Even as he spoke, the purser, two men and four women were washed overboard, their drowning screams mingling with the hollow roars of the ocean.

"Take her! take her!" cried Mr. Holmes frantically. "I resign her to you. I am going; I can hold out no longer."

A wave more terrible than any that had preceded it at this moment seemed to bury the ship, which was driving straight toward the unknown shore. Instinctively John wound one arm about the girl and held to the capstan with the other. It seemed an age, and he was almost on the point of relaxing his hold on the capstan, when they once more rose above the water, and he got a breath of air. He still clung to Blanche in despair, though she lay so limp in his arms that he thought her dead.

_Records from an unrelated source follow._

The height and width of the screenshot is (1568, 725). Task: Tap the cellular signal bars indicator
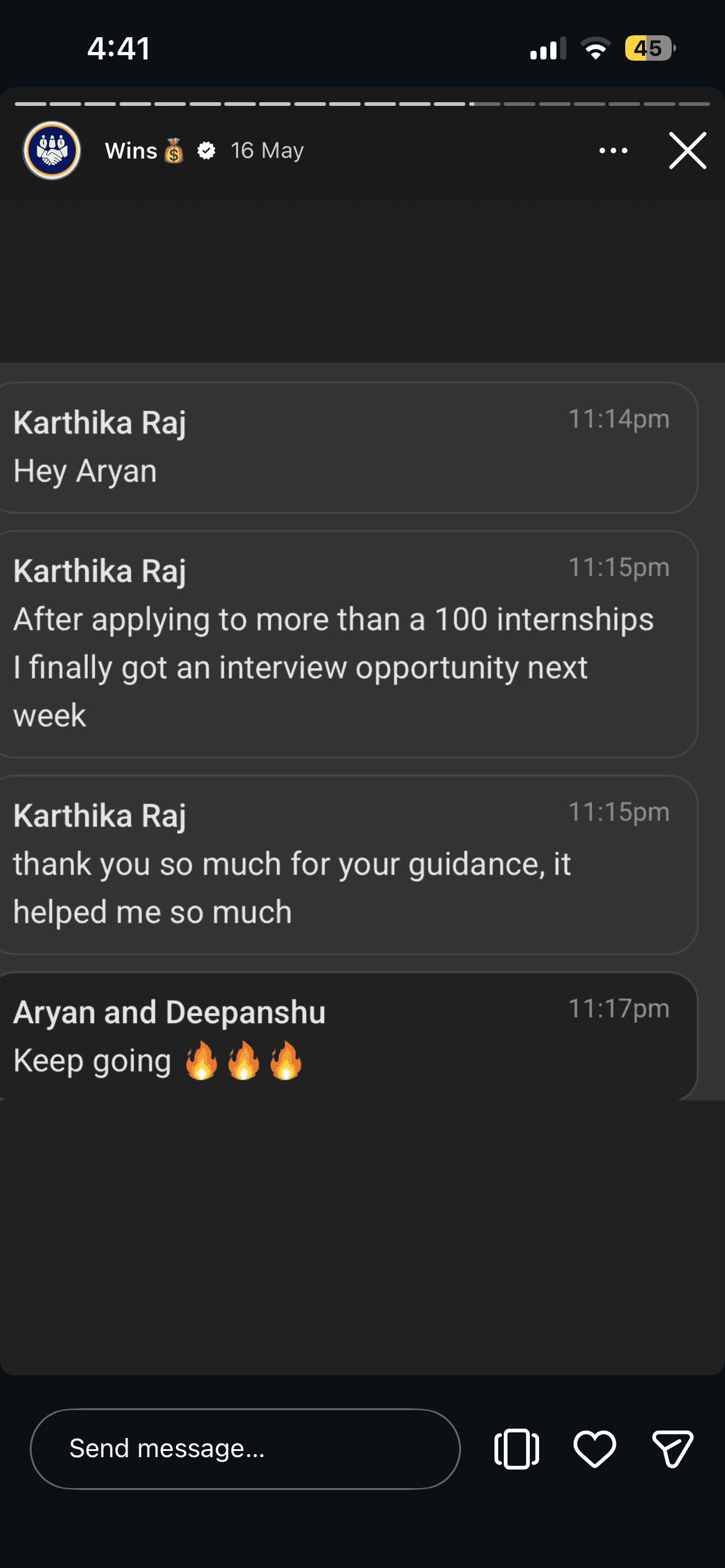coord(548,48)
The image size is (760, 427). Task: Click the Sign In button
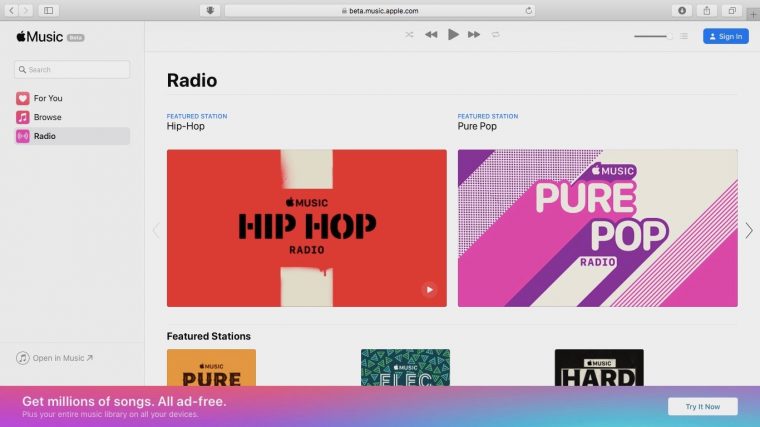coord(725,36)
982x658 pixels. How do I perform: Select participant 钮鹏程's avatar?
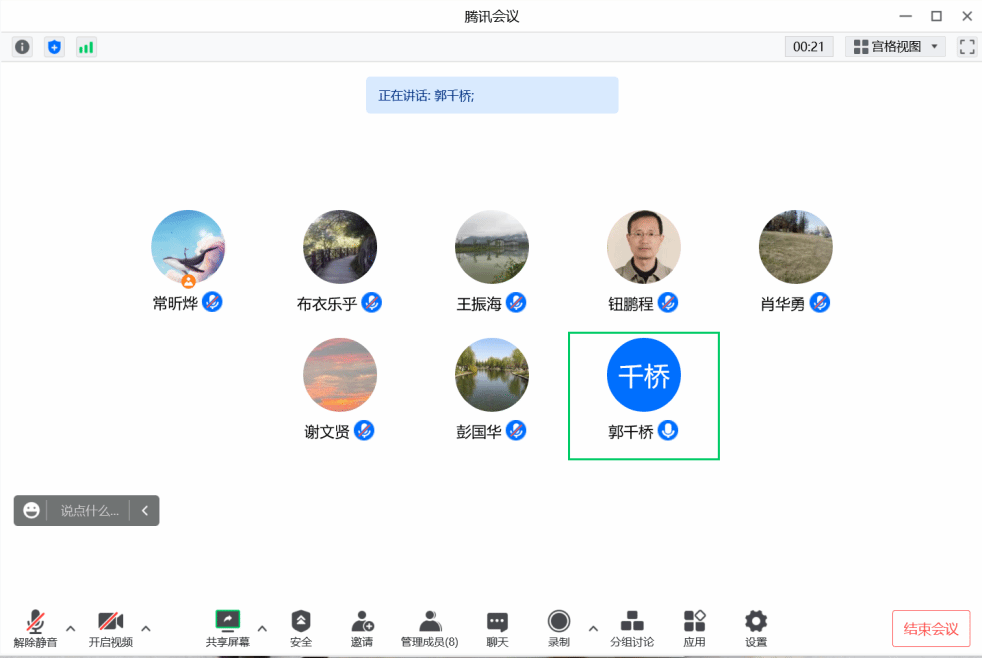coord(643,247)

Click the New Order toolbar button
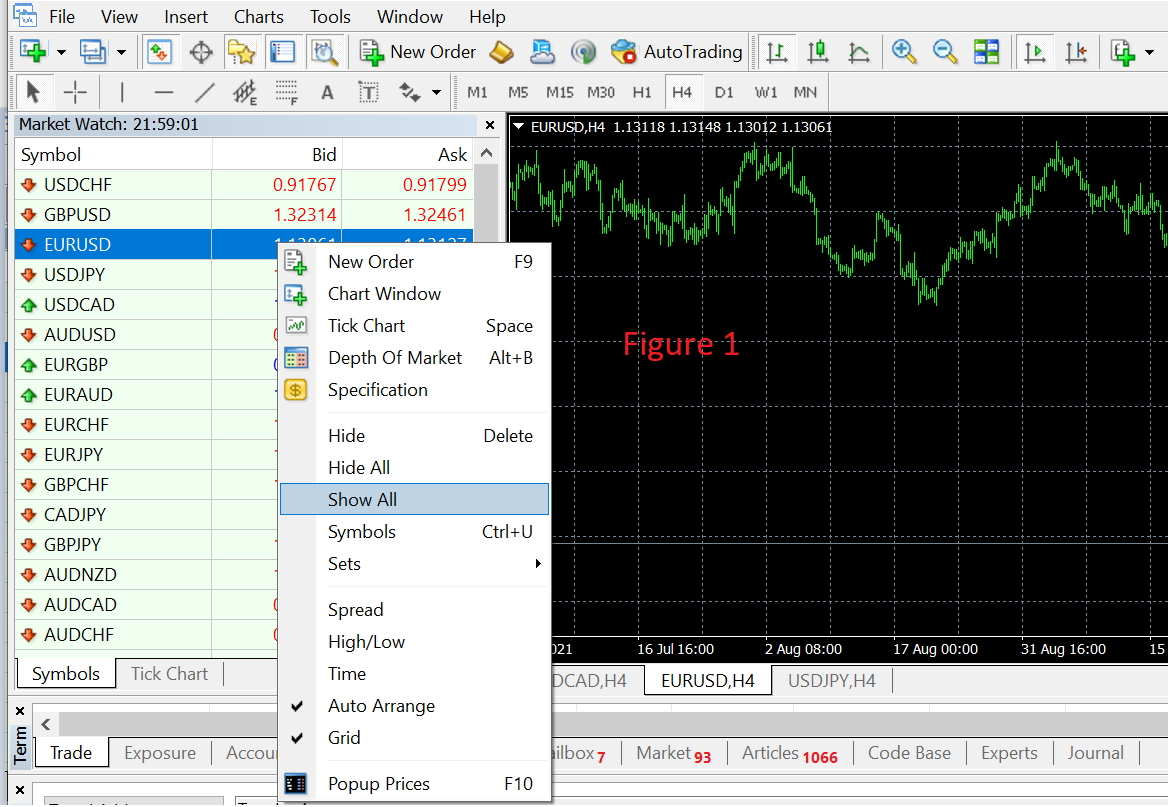tap(418, 52)
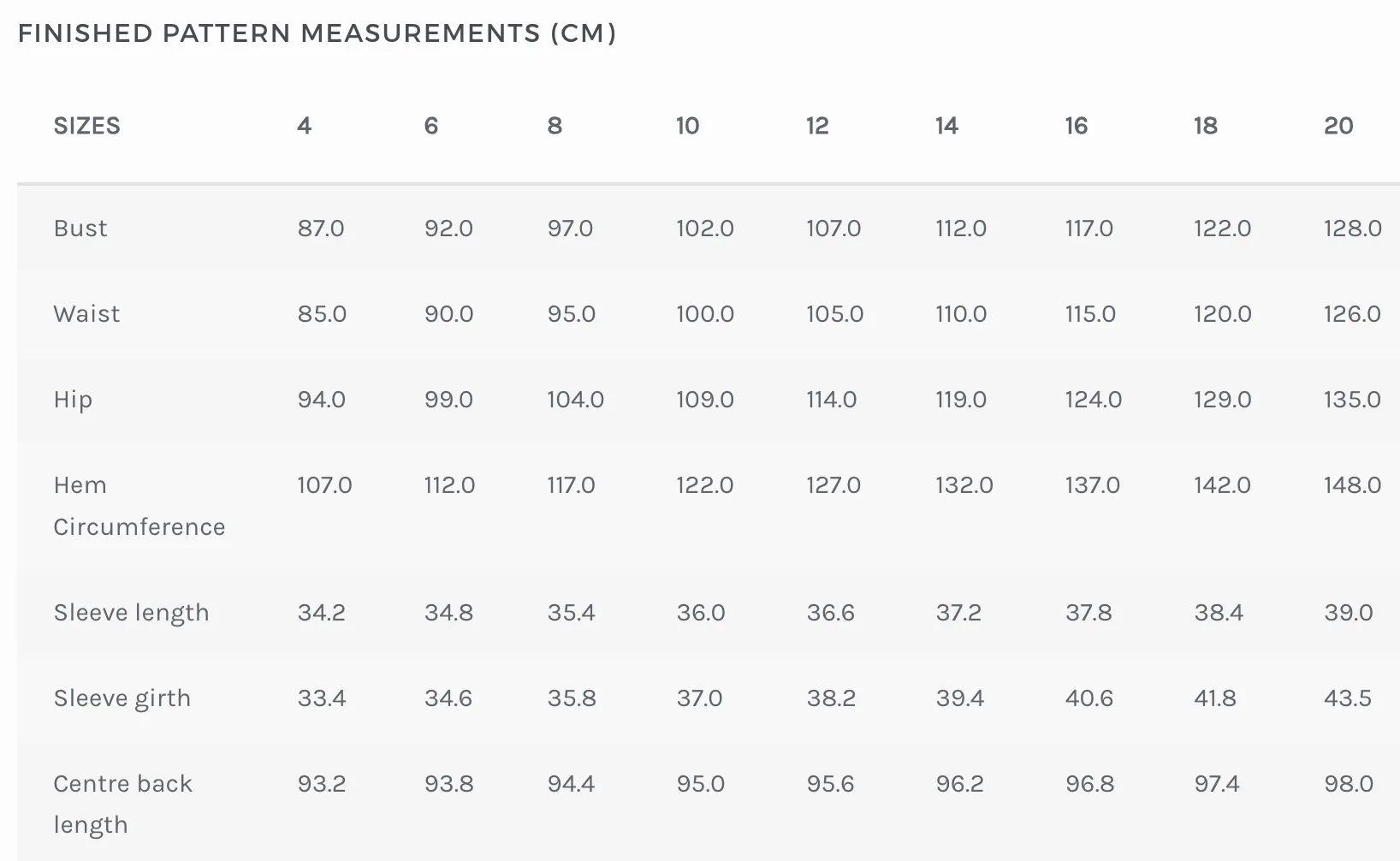Select the Hip row label
The height and width of the screenshot is (861, 1400).
click(x=73, y=400)
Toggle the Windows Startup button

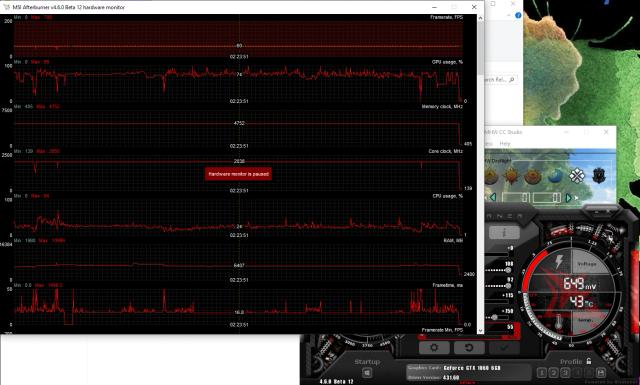tap(367, 373)
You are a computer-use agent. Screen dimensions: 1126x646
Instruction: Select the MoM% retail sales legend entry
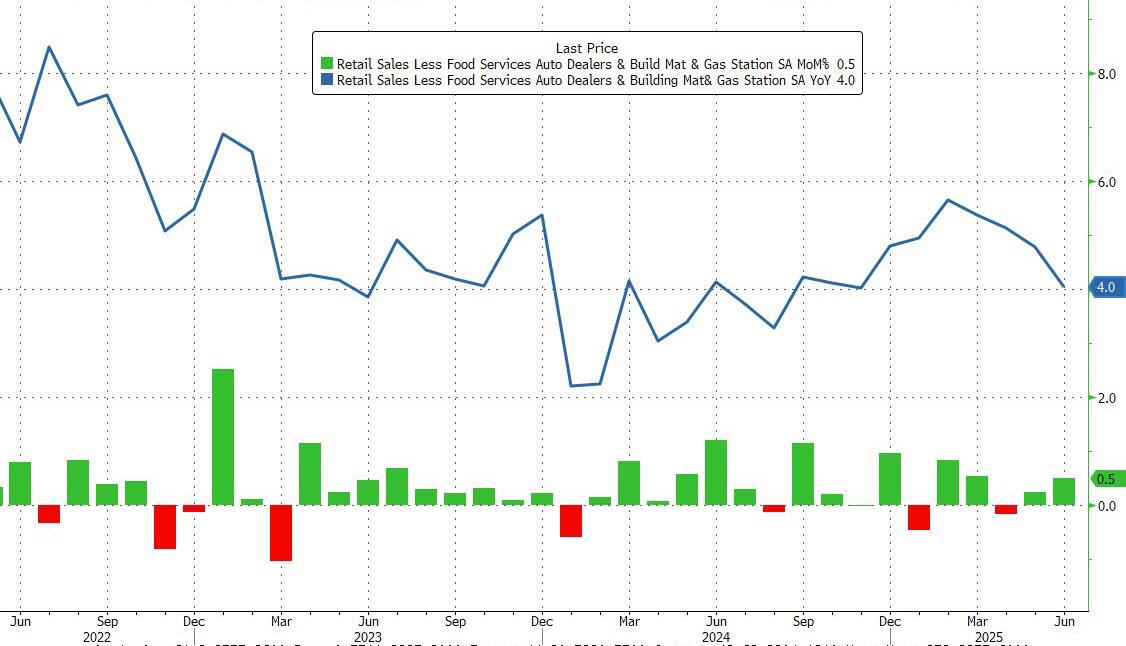(x=595, y=64)
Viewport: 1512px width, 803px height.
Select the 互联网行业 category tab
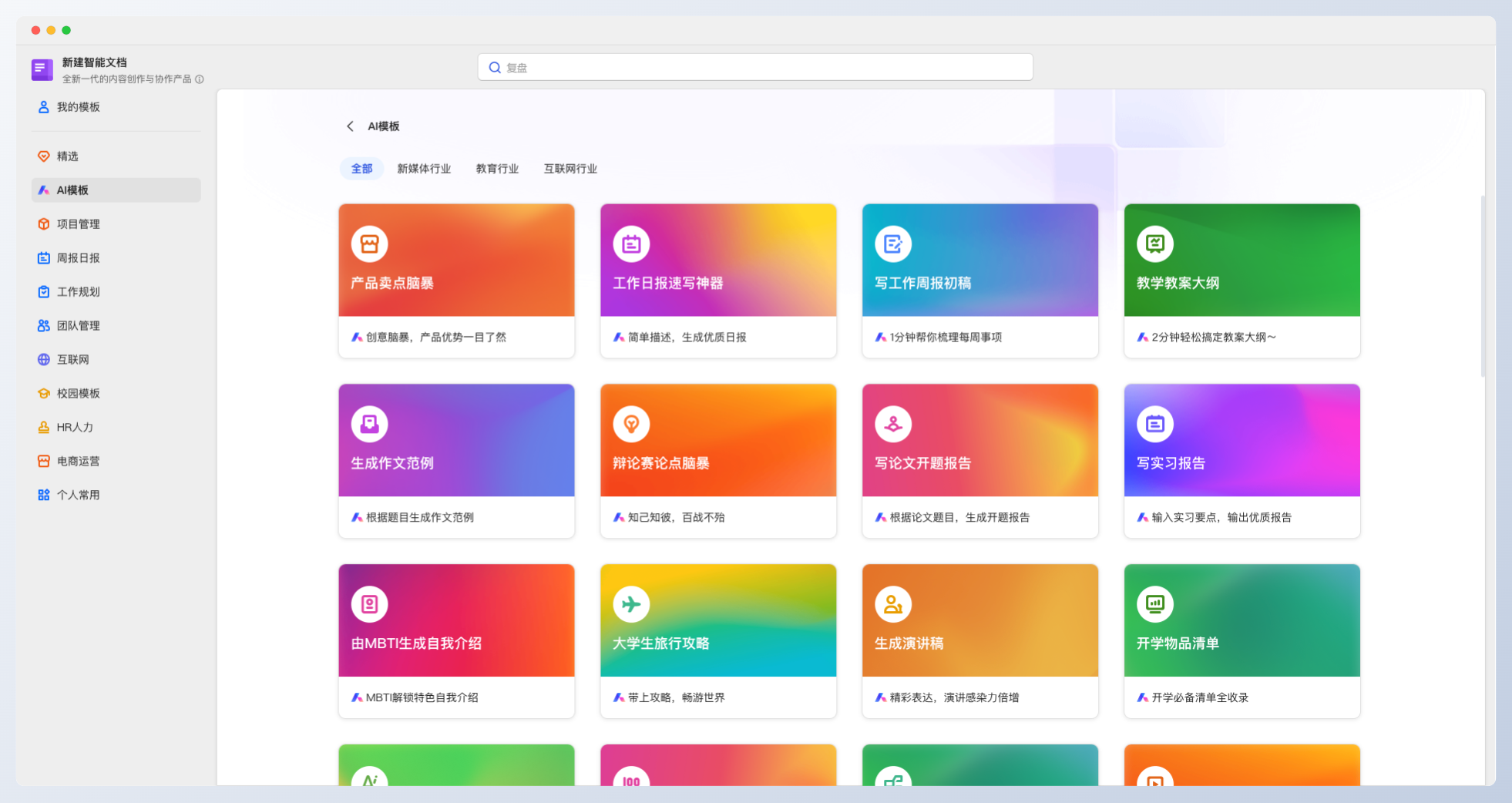click(570, 169)
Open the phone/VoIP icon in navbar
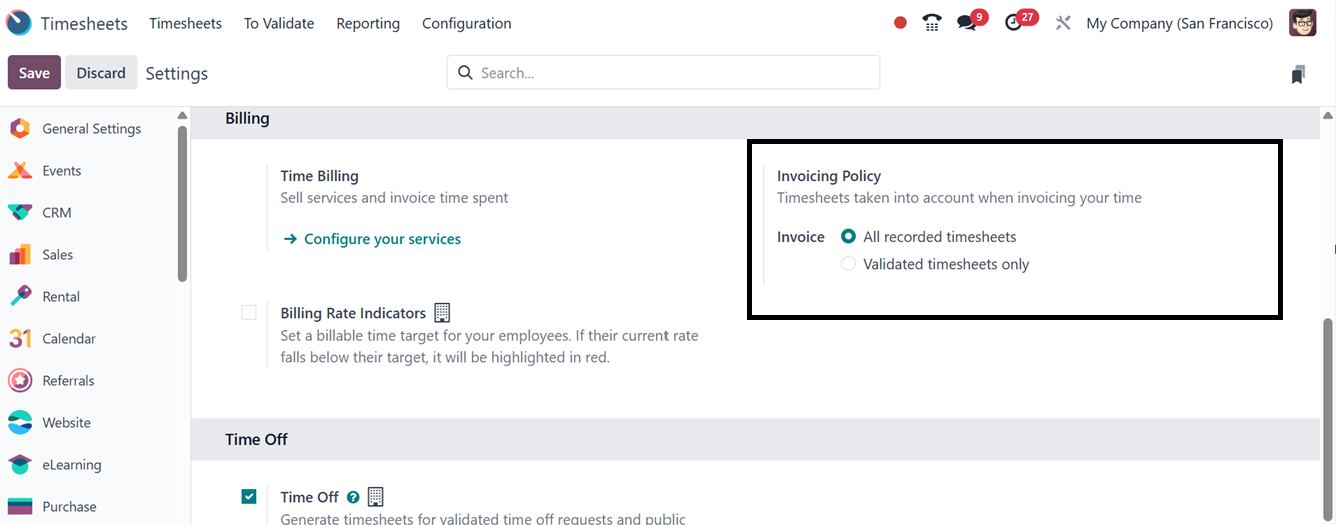The width and height of the screenshot is (1336, 525). (x=932, y=23)
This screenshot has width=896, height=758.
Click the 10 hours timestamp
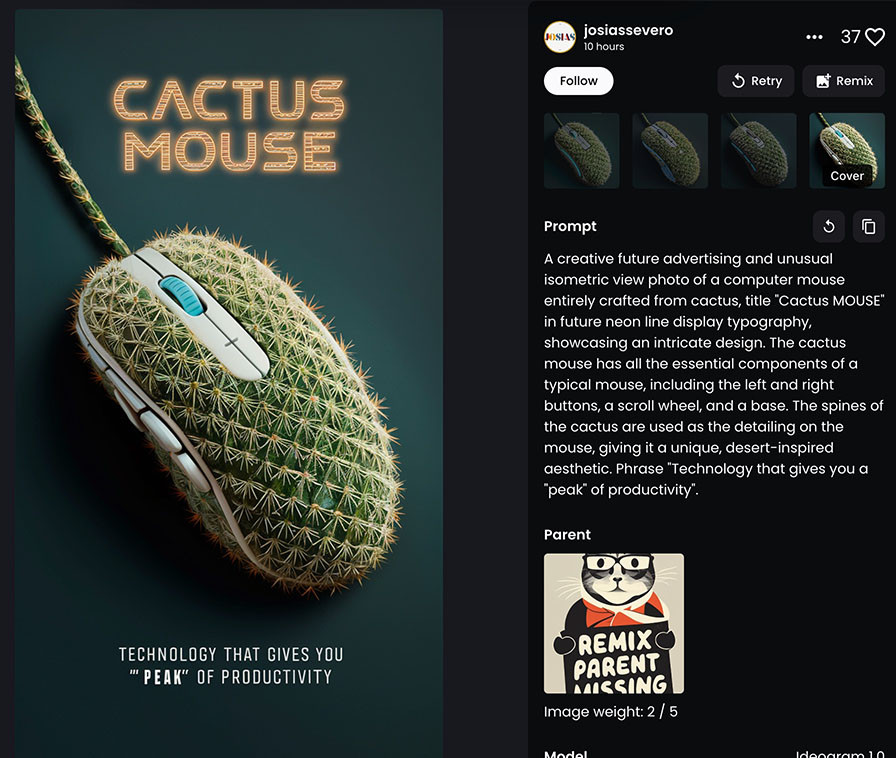(603, 47)
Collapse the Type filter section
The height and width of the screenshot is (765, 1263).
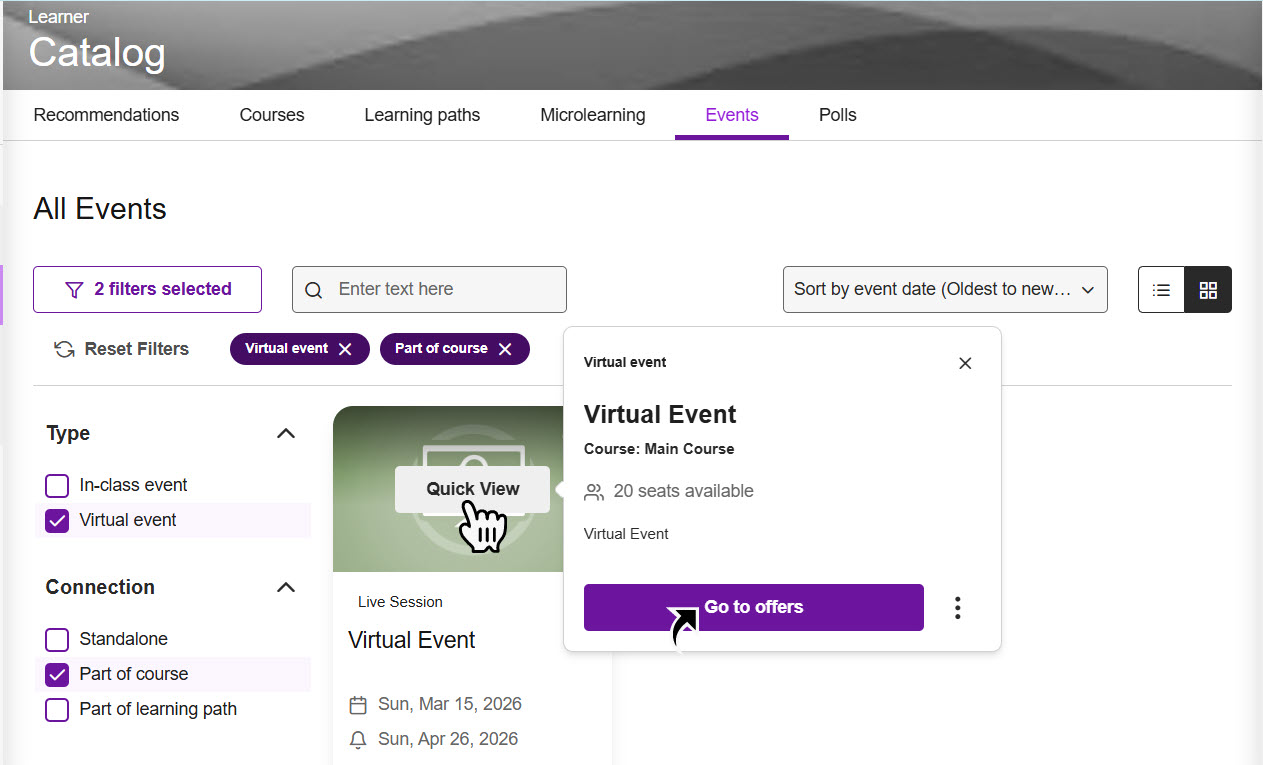tap(286, 433)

It was now dark, for night had fallen upon the awful scene. A flash of lightning illuminated the wreck, Mr. Holmes was gone, and Stevens could not see another soul on the vessel. The wild roar of surf fell on his ears, and a moment later he felt the bottom of the ship grating on the sands. It seemed to glide further and further on the beach, as if the ship were being lifted and driven inland. The tide was at the full, and the wind was blowing a hurricane on shore, so that the wreck was driven far up on the beach, and at low tide it was high and dry.

John Stevens remained by the capstan, as it was highest point, holding Blanche in his arms long after the ship had settled in the sands. The waves leaped and raved angrily below; but not a human voice was heard. He asked himself if Blanche were dead or living. At last he felt her move and, placing his hand on her heart, was rejoiced to know that it still beat.

"Father--father!" she faintly murmured.

"He is gone," John answered.

"Is this you?" she asked.

"Yes."

"Cling to me."

"I will. We will survive or perish together."

Then she became silent, and the night grew blacker, while the storm howled; but the waves receded with the ebbing tide, and the broken hulk remained fast fixed in the sands. The poor girl shivered all through that night and clung to her preserver. She did not weep at the loss of her father, for the horror of their situation dried the fountains of grief. All night long the warring elements raged about the remaining castaways, who clung with the tenacity of despair to the wreck.